Home loans slide in March


Loans to investors and homeowners declined, although the decline in loans to first-time homeowners was much less than that of loans to non-first-time homeowners.

According to figures released by the Australian Bureau of Statistics (ABS), the total value of new loans fell by 3.7% (in seasonally adjusted figures), following a Increase of 2.2% in February.

ABS chief economist Bruce Hockman said “all components of new household lending were weaker in March, more than offsetting the rebound in lending activity seen in February.”
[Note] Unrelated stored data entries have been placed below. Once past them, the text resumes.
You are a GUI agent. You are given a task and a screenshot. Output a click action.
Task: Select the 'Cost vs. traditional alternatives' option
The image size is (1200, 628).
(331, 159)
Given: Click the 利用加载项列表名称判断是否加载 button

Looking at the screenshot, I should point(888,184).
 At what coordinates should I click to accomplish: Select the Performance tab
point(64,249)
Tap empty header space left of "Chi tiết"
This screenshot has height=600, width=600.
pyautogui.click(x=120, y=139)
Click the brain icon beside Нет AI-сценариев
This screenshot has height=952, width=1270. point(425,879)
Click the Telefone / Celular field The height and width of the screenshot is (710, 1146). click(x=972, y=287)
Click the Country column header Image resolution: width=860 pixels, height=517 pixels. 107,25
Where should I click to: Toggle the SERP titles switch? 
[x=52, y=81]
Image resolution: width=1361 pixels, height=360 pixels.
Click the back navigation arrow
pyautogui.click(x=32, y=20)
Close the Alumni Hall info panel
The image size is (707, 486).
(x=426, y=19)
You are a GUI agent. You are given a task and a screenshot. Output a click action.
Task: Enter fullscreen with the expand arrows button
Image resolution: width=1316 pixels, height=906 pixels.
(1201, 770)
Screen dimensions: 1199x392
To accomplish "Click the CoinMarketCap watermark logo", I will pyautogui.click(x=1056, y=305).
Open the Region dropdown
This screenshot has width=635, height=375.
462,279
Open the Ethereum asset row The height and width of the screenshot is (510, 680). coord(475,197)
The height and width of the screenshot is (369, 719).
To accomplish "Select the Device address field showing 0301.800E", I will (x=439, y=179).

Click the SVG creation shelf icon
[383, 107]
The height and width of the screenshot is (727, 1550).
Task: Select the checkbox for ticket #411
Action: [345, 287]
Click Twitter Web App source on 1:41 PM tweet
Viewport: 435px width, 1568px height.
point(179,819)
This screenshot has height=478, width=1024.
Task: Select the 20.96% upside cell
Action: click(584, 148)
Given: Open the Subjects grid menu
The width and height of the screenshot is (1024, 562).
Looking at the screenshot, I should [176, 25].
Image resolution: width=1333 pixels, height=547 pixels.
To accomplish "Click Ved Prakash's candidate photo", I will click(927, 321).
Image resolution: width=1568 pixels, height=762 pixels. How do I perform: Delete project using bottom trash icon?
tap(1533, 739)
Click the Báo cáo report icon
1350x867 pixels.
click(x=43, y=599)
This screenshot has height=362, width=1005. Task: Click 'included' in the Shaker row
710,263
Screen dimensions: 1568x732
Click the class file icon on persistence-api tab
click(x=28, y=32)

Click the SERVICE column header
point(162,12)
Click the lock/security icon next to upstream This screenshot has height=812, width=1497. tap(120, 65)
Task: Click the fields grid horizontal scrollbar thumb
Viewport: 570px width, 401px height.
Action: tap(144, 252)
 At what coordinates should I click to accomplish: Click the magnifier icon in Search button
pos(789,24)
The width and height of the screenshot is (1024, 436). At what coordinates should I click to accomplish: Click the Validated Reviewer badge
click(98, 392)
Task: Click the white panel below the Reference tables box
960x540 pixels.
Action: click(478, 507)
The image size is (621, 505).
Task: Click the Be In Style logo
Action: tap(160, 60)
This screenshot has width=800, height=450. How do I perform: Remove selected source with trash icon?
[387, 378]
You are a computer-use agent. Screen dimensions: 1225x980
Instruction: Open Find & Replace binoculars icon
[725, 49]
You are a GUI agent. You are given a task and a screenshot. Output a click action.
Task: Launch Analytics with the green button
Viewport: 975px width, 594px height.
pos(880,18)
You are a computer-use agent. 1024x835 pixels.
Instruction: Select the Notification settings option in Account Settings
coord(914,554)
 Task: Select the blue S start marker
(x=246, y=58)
“There were sharp declines in the value of loans for owner-occupied dwellings in seasonally adjusted terms in New South Wales (-5.7%) and Queensland (-5.3%) in March, following increases in both states the previous month,” he said. .

Nationally, the number of first-time homeowner loans fell -0.5% in March and -10.3% from a year ago .

Mr Hockman said the value of new investor loans also fell 2.7%.

“Nationally, lending for investment housing also contracted further in March, with the series down 25.9% from March 2018. The level of new lending for investment housing is to its lowest level since March 2011,” he said.

Loans to households for personal finance, which include car loans and personal loans, fell 11.2% in March.

JP Morgan economist Tom Kennedy expects lending to continue to decline.

“We expect (lending to homeowners and investors) to remain under pressure as tighter lending standards make it more difficult to obtain financing, while falling house prices and yields Historically low rental rates limit the appeal of the asset class in general,” he said. said.

Westpac senior economist Matthew Hassan said the March update was “weaker than expected.”

“While the February report had suggested markets were finding a base, the March update clearly undermines that view,” he said.

“It (the March update) was disappointing given the improving tone of auction market activity and an apparent slowdown in price declines in recent months.”

But other economists, like National Australia Bank’s Kaixin Owyong, believe February’s unexpected rise was an aberration rather than the start of a new trend.

“There are few signs of stabilization in home loan numbers and approvals. The outlook remains for a continued downward trend, particularly for investor lending,” he said.